====== TEXT SECTION

And your contrast of motives is also too confident, as if you were present in Eden and could read their hearts without remainder. What hubris! Scripture says the woman saw the tree was “good for food,” “pleasant to the eyes,” and “desirable to make one wise” (Genesis 3:6). That's a mixture of bodily appetite and the lure of self-exaltation—in a word, of the passions. Yet Adam’s motive is not thereby purified. The same verse says she “gave also to her husband with her, and he ate” (Genesis 3:6). His sin is marked by unquestioning compliance—the weakness Irenaeus mocks—not by innocence. If he truly “trusted” in a virtuous way, he would have examined the request by the divine Word and resisted for her sake. Trust that ignores God’s command is not trust; it is negligence.
This is precisely why Irenaeus’ fragment is so incisive. He isn't praising Eve’s fall; he's striking at a common excuse: Blaming the woman as though Adam were merely a victim. Irenaeus points out that Eve at least endured a contest with a demon and was deceived (Genesis 3:13), while Adam—who received the command directly—offered no resistance when a fellow human handed him the fruit. That doesn't make Eve righteous; it exposes Adam’s culpability. The Holy Fathers often emphasize that Adam’s sin includes a failure to guard, to teach, to refuse, and to repent promptly, because after eating, he also hides and shifts blame (Genesis 3:12). “The woman whom You gave…” is not the speech of noble marital loyalty; it is the speech of a man already twisting love into self-justification.
So the "correction" that “Eve’s pride was worse; Adam’s pleasing was understandable," is grossly erroneous. The lesson is that both fell, yet Adam’s fall has a particular gravity because of his role and because of how easily he yielded. Eve listened to a serpent; Adam listened to a human voice against a divine command. Eve was deceived; Adam was compliant. Eve’s weakness was exploited; Adam’s weakness was sloth. And this is why the healing must reach both: The woman must learn discernment, the man must learn courage, and both must learn obedience that prefers God over every created voice (cf. Matthew 10:37; Acts 5:29).

============
====== DATA SHOWN

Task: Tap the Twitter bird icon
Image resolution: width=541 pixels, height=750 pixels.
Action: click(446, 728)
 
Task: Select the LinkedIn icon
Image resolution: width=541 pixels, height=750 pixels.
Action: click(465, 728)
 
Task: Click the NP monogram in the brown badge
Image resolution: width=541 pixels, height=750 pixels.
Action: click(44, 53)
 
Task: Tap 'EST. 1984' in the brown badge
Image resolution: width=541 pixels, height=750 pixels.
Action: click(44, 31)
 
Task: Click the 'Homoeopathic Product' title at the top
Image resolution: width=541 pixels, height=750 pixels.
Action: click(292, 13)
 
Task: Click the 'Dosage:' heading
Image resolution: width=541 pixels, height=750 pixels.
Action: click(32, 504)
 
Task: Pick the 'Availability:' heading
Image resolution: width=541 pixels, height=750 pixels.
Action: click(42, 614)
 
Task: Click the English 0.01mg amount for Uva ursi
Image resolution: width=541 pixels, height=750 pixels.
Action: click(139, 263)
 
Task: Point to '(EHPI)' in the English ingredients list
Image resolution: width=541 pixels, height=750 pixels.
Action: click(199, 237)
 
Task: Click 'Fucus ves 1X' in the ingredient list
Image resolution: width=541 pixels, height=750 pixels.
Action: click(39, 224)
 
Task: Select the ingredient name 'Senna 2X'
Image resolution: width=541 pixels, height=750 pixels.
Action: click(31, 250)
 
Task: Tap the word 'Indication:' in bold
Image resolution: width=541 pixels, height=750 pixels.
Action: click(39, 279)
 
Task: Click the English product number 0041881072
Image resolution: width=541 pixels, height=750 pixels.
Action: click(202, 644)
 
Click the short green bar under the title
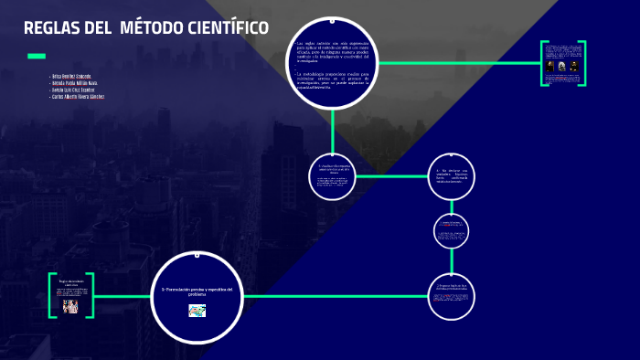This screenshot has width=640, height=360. pyautogui.click(x=36, y=57)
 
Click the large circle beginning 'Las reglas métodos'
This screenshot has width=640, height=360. pyautogui.click(x=332, y=62)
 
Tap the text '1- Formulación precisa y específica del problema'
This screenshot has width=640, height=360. pyautogui.click(x=197, y=291)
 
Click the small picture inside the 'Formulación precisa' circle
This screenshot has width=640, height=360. pyautogui.click(x=197, y=311)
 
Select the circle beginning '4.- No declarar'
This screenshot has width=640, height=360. pyautogui.click(x=452, y=176)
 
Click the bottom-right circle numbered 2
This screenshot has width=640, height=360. pyautogui.click(x=452, y=296)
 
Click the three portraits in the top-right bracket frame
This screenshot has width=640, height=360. pyautogui.click(x=561, y=66)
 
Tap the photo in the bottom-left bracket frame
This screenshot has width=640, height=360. pyautogui.click(x=70, y=306)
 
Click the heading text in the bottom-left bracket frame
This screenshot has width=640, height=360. pyautogui.click(x=70, y=282)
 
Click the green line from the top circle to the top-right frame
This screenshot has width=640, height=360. pyautogui.click(x=457, y=63)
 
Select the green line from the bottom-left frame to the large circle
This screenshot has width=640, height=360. pyautogui.click(x=123, y=296)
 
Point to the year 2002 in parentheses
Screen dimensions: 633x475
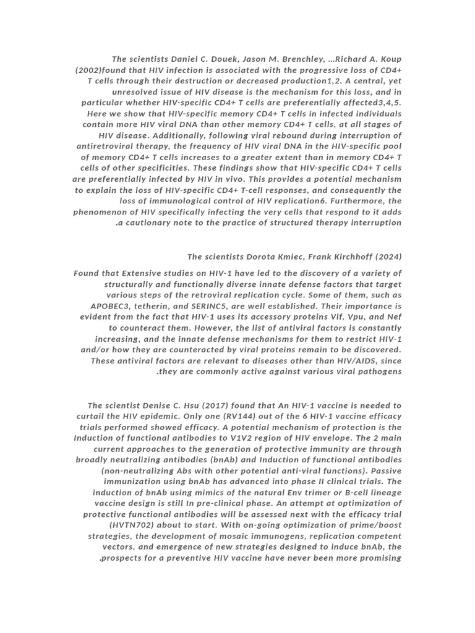click(x=88, y=70)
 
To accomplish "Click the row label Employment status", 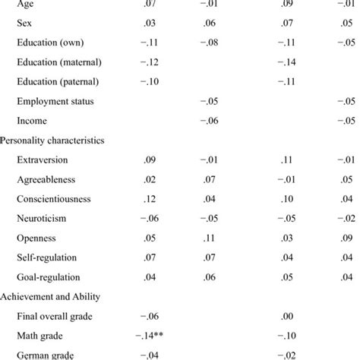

============

AIM OF THE EXERCISE = In the passage on Adam and Eve, what is trust that ignores God's command said to be?

EXERCISE RESULT = Negligence.